----- Text segment -----

The Mori Building Digital Art Museum is the world's first digital art museum. Credit: Alamy

A bald man with a mischievous grin meets me at Haneda airport and beats a path to his car where, he explains, a "hairy friend" is waiting. The man's name is Joni Waka – pronounced after the ubiquitous whisky – and his hirsute friend turns out to be a Rhodesian Ridgeback named Bogie who lands lightly on all fours, despite his 50-kilogram frame, when Waka opens the boot.

Waka is an identity in the Tokyo art world: an impresario, a fixer for Western galleries seeking out Japanese talent, and the director of an art foundation. He also runs art and design tours of the miracle city, its machine-like angularity softened by the light of a November dawn as we drive the short distance from Haneda to the city centre. Bogie is a Tokyo identity in his own right, but it's Waka who does the talking as my art tour begins.

"The first thing you need to know is that in Japan, about 60 years after it was opened to the West, most lay people had begun to think their traditional arts and crafts were rubbish," he explains as we sweep along a near-empty motorway. "Everything from the West was good."

A colourful tiny bar in the Golden Gai area in Shinjuku.

A colourful tiny bar in the Golden Gai area in Shinjuku.Credit: Alamy

"In the 1920s and '30s, as a response to modernisation and westernisation, you had the Mingei folk art movement that helped to revive Japanese arts and crafts as a medium in contemporary modern design and art. That spirit is very much alive today in Japan."

----- Extracted material -----

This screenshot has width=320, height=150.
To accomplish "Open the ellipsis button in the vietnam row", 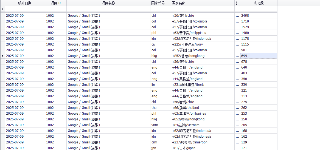I will click(237, 125).
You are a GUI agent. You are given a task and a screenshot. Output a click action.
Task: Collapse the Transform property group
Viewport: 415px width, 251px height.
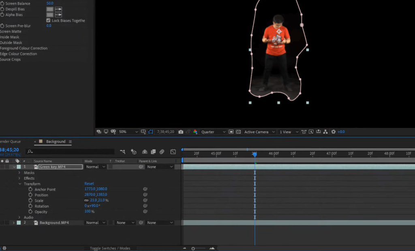tap(20, 184)
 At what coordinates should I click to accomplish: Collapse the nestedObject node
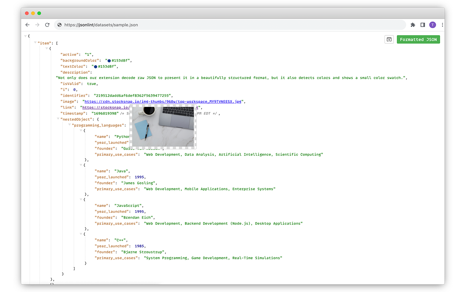pyautogui.click(x=58, y=119)
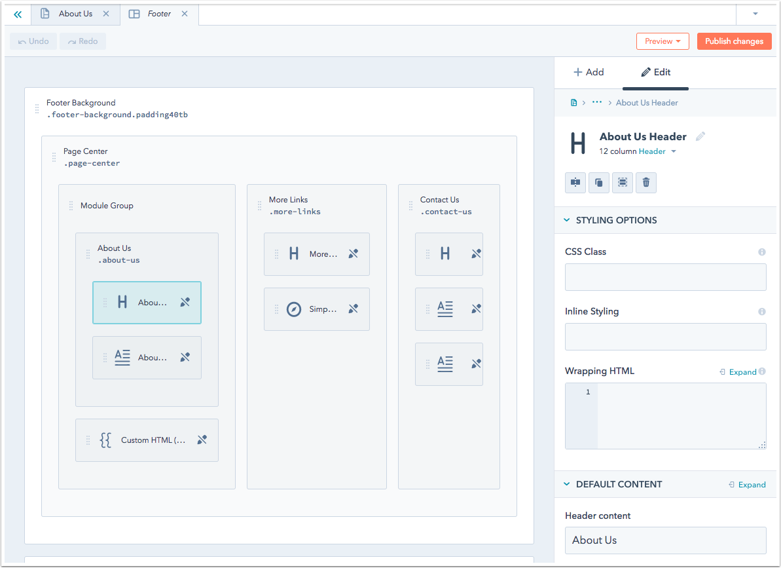Collapse the sidebar with the double-chevron icon
Viewport: 781px width, 568px height.
tap(17, 14)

-----

* [Task]
Print the full text about the Tokyo art tour from above, word for word.

* [Result of the exercise]
The Mori Building Digital Art Museum is the world's first digital art museum. Credit: Alamy

A bald man with a mischievous grin meets me at Haneda airport and beats a path to his car where, he explains, a "hairy friend" is waiting. The man's name is Joni Waka – pronounced after the ubiquitous whisky – and his hirsute friend turns out to be a Rhodesian Ridgeback named Bogie who lands lightly on all fours, despite his 50-kilogram frame, when Waka opens the boot.

Waka is an identity in the Tokyo art world: an impresario, a fixer for Western galleries seeking out Japanese talent, and the director of an art foundation. He also runs art and design tours of the miracle city, its machine-like angularity softened by the light of a November dawn as we drive the short distance from Haneda to the city centre. Bogie is a Tokyo identity in his own right, but it's Waka who does the talking as my art tour begins.

"The first thing you need to know is that in Japan, about 60 years after it was opened to the West, most lay people had begun to think their traditional arts and crafts were rubbish," he explains as we sweep along a near-empty motorway. "Everything from the West was good."

A colourful tiny bar in the Golden Gai area in Shinjuku.

A colourful tiny bar in the Golden Gai area in Shinjuku.Credit: Alamy

"In the 1920s and '30s, as a response to modernisation and westernisation, you had the Mingei folk art movement that helped to revive Japanese arts and crafts as a medium in contemporary modern design and art. That spirit is very much alive today in Japan."